La construction d’une marina pour yachts de luxe doit transformer le port de Sète en un haut lieu de la plaisance. C’est l’ancien ministre communiste, Jean-Claude Gayssot, qui est à la manœuvre. Mais les promesses économiques ne suffisent pas à calmer les ardeurs des opposants au projet.

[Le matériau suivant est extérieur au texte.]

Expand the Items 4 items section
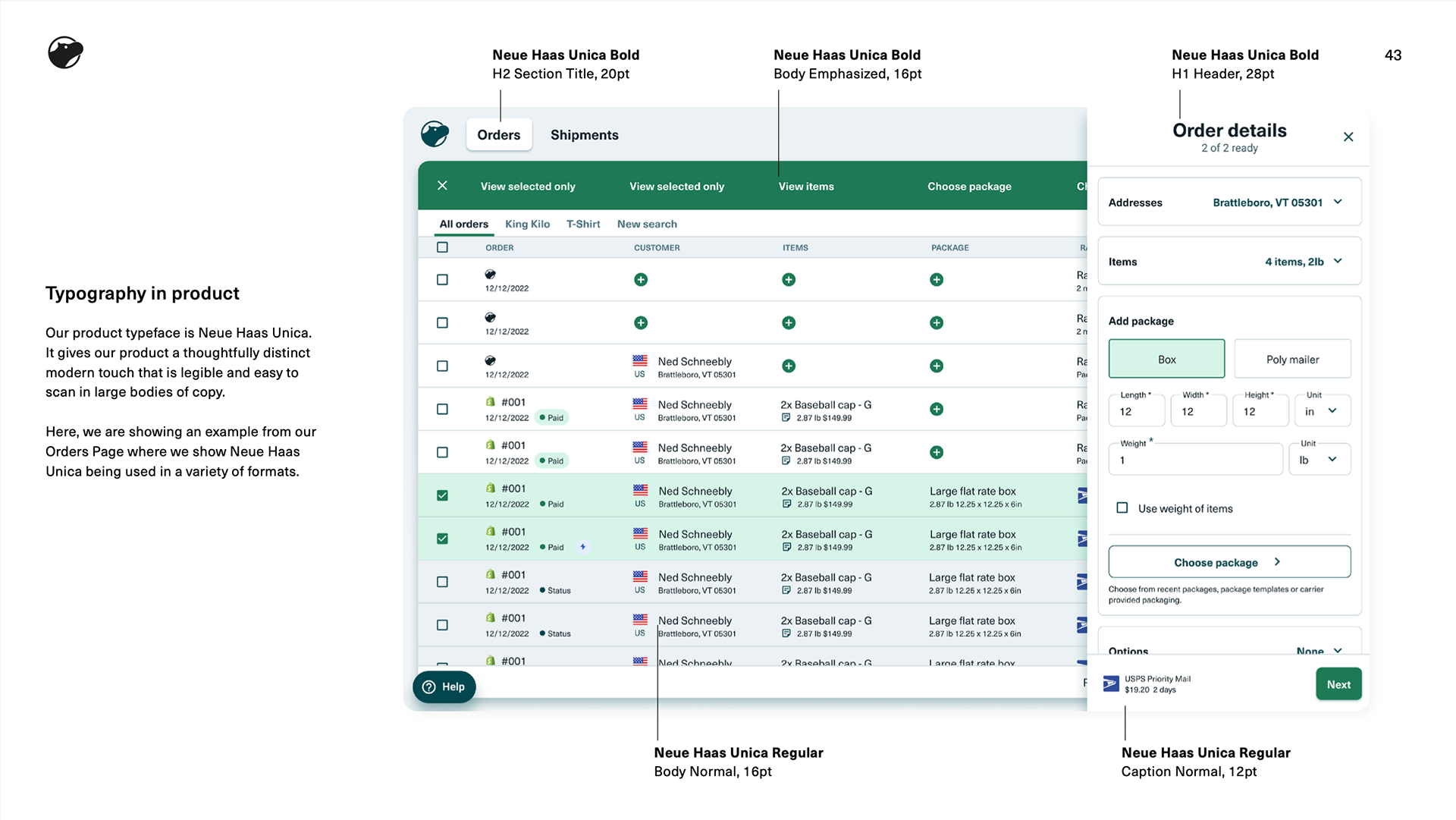Screen dimensions: 1456x820 click(x=1338, y=262)
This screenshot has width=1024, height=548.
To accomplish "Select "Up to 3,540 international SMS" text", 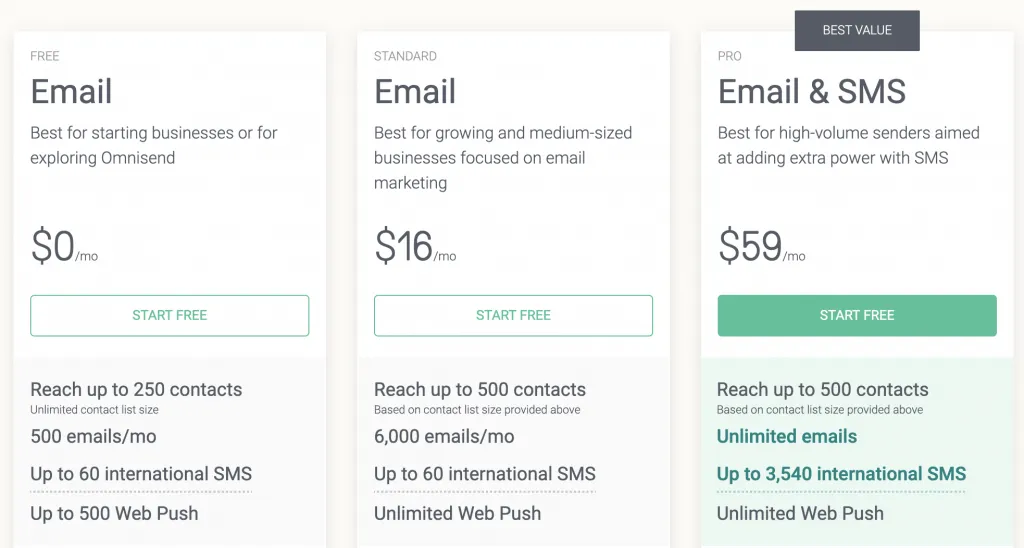I will point(841,474).
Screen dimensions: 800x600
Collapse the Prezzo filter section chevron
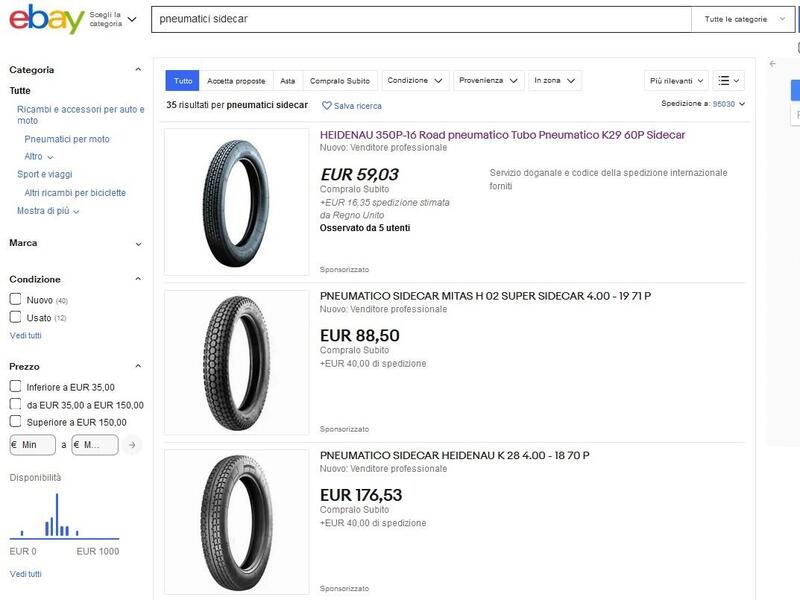point(138,367)
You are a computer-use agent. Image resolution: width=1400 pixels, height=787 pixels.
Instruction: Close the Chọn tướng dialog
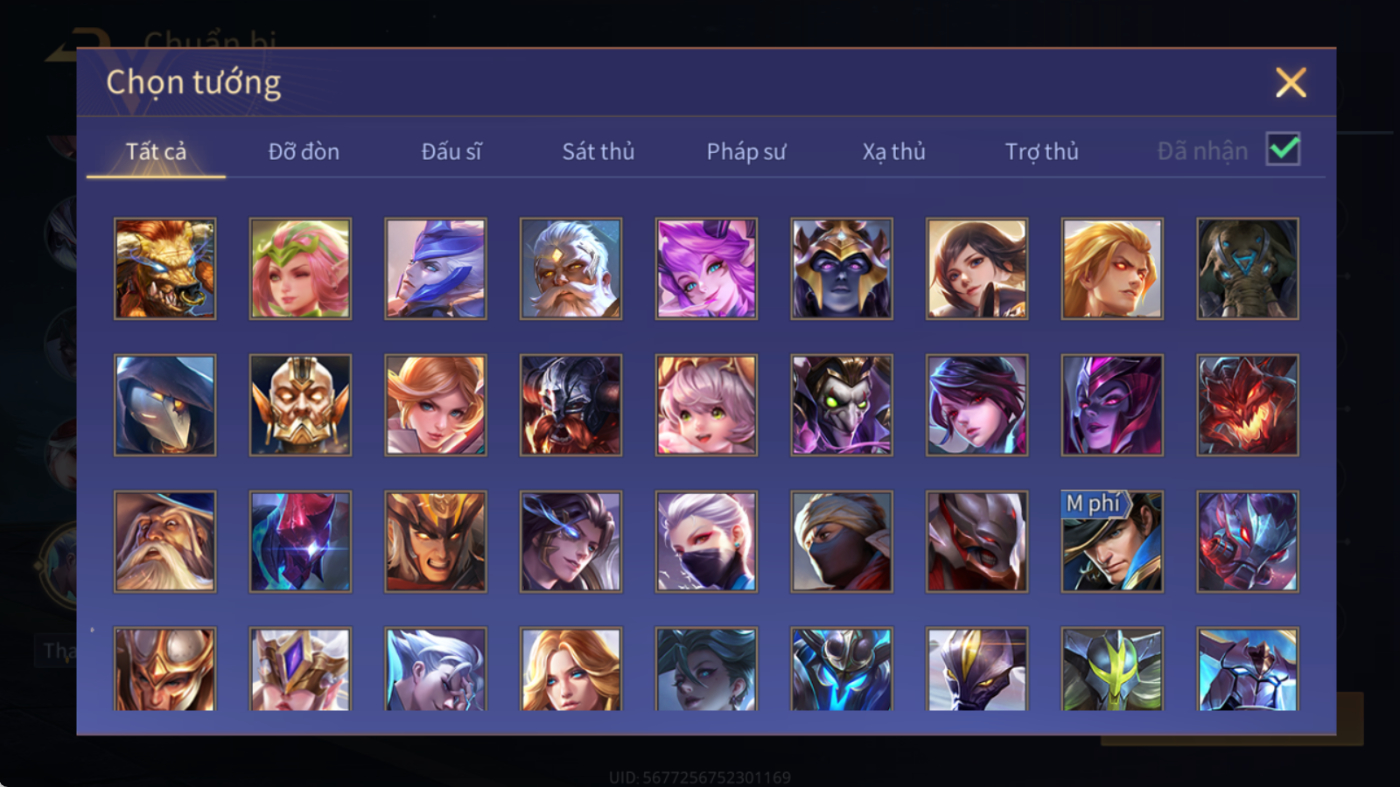[1291, 82]
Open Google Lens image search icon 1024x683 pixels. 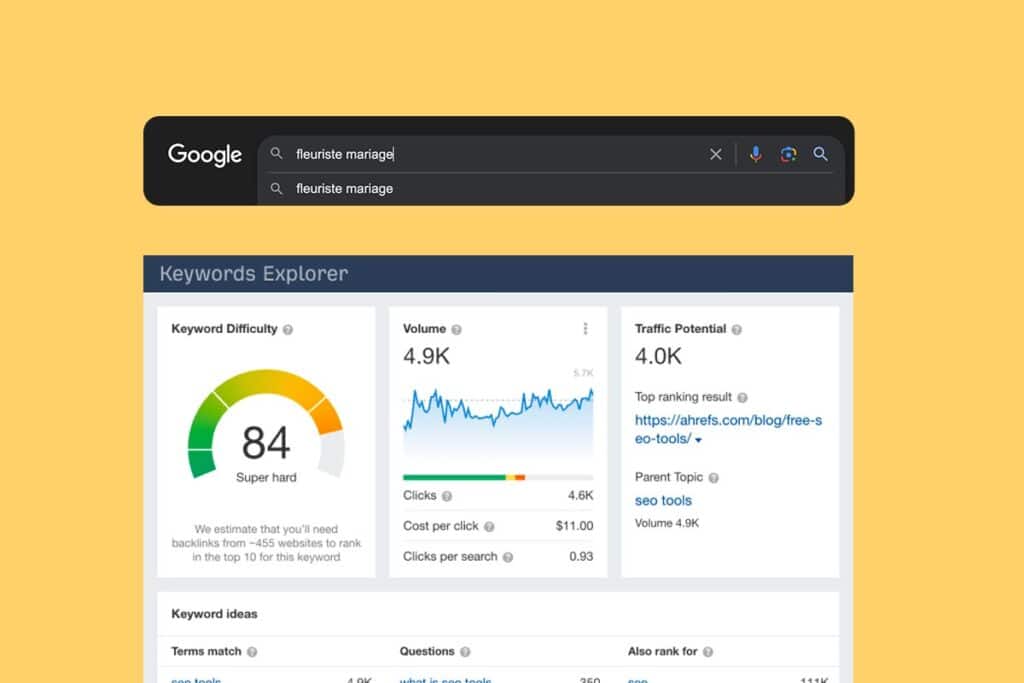tap(788, 154)
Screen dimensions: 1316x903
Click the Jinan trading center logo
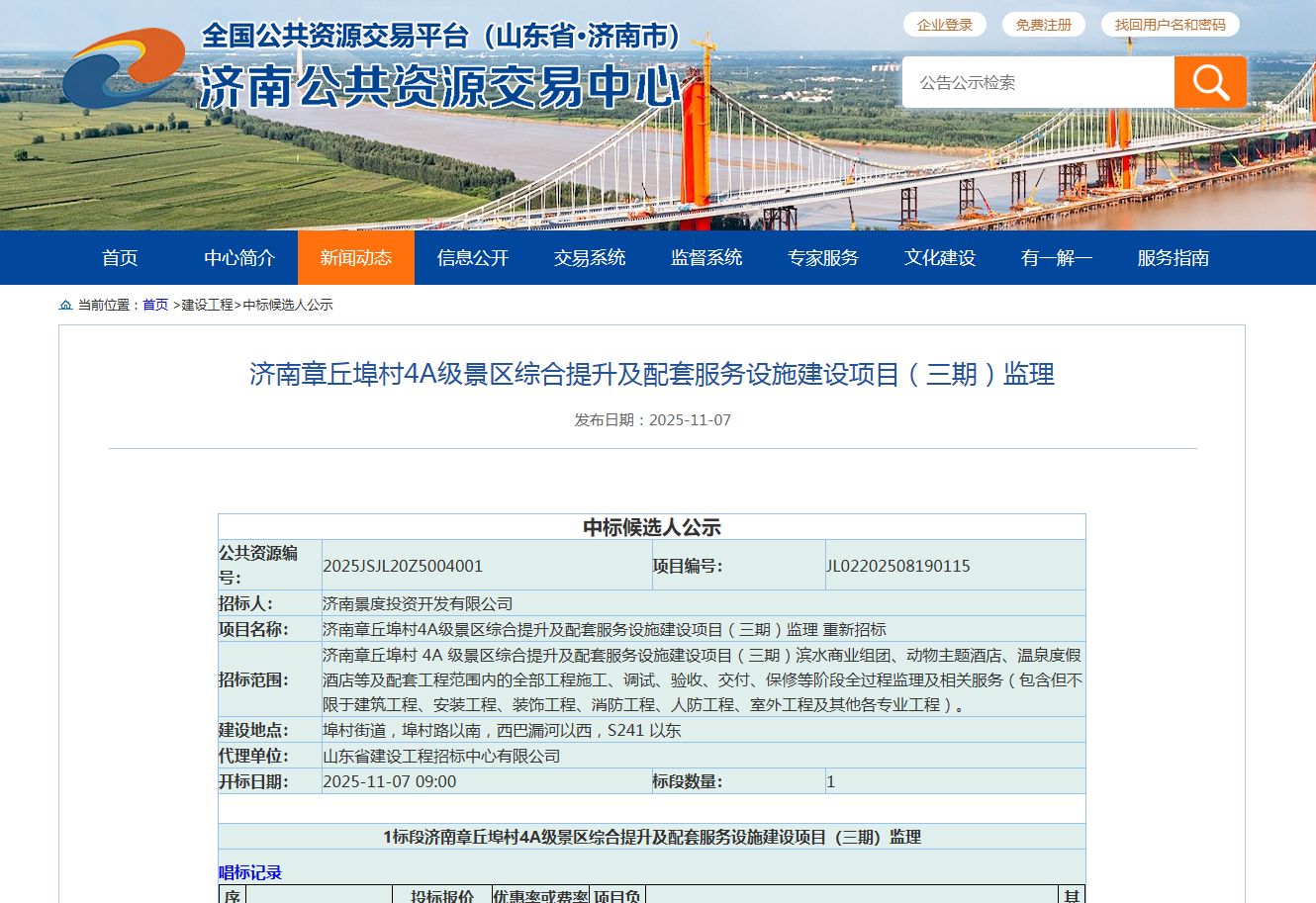pos(124,67)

C’est un projet de grande envergure que s’apprête à lancer Sète. La ville occitane souhaite en effet transformer son port en opérant une montée en gamme de ses installations. L’objectif ? Une plate-forme permettant d’accueillir une douzaine de méga-yachts, allant de 50 à 100 mètres de long, en plein coeur de la ville.

 

« Il s’agit d’optimiser l’utilisation des quais d’Alger et du Maroc, dont le taux d’occupation est inférieur à 5 % à ce jour », détaille Jean-Claude Gayssot, président de Port Sud France, établissement public régional en charge de la gestion du port. Alors que le nombre de croisiéristes devrait s’élever à 110 000 en 2018, les responsables du port ont décidé de les déplacer vers le môle Masselin et le long d’un quai flamant neuf de plus de 450 mètres. Les quais d’Alger et du Maroc sont donc libres pour accueillir les méga-yachts.

 

Pour conduire ce projet, l’organisme a retenu un consortium américano-émirati, composé de deux entités, IGY Marinas et P&O Marinas. « IGY a le réseau commercial pour faire venir les yachts, précise le directeur du Port, Olivier Carmes. Ils exploitent déjà une quinzaine de sites dans neuf pays, et Sète est une ville touristique, habituée à recevoir jusqu’à 2 500 croisiéristes par escale. »

 

Le binôme IGY Marinas-P&O Marinas se serait engagé à investir au moins 5 millions d’euros sur 4 ans, notamment dans des installations électriques et des corps-morts pour amarrer les géants des mers. Port Sud France investira de son côté un million d’euros pour l’installation électrique. Ce coût relativement limité pour un projet aussi important s’explique par l’existence des quais et d’une zone portuaire répondant déjà aux normes internationales de sûreté (ISPS).

 

Les Américains cherchent une porte d'entrée sur la Méditerranée

 

Propriété de la région Occitanie, le port de Sète souffre de la concurrence de Marseille et Barcelone. Pourtant, l’emplacement héraultais ne manque pas d’atouts. « Sète est bien placé pour les super-yachts, c'est proche de la Côte d'Azur, les équipages pourront ainsi préparer la saison d'été en Méditerranée », détaille un représentant de IGY Marinas.

 

Mais ce projet ambitieux n’est du goût de tout le monde. Les réunions publiques consacrées au projet sont houleuses. Certains Sétois reprochent pêle-mêle la flambée de l’immobilier et la pollution engendrée par les navires, un projet destiné à quelques super riches ou encore la privatisation des espaces publics.

 

« Notre objectif, c'est d'accueillir les équipages d'environ vingt personnes qui s'occupent des bateaux, ce n'est absolument pas les milliardaires que nous allons recevoir. On est tombé dans le timing des Américains qui cherchent une porte d'entrée sur la Méditerranée. Nous avons plus à gagner qu'à perdre. Il n'y a pas de risques si l'on se plante », promet Olivier Carmes.

 

Pour calmer les ardeurs des opposants au projet, le directeur du port met en avant l’impact sur l’économie locale, notamment sur le tourisme et le commerce. Le gestionnaire évoque même une cinquantaine de créations d’emplois – contre 200 lors de l’annonce du projet – dans l'administratif, le transport ou la conciergerie, et de belles opportunités pour les PME locales. De son côté, IGY Marinas parle d’un « impact local » positif qui déboucherait sur des retombées économiques de l’ordre de 5 millions d’euros.

 

Selon le directeur du port, cette marina s'inscrit dans la prolongation du développement autour du commerce, de la plaisance et de la pêche. En 2017, Sète a vécu une « année particulièrement positive » avec une croissance de 4 %. Réputée pour son dynamisme commercial, la « petite Venise du Languedoc » souhaite désormais exister en matière de plaisance.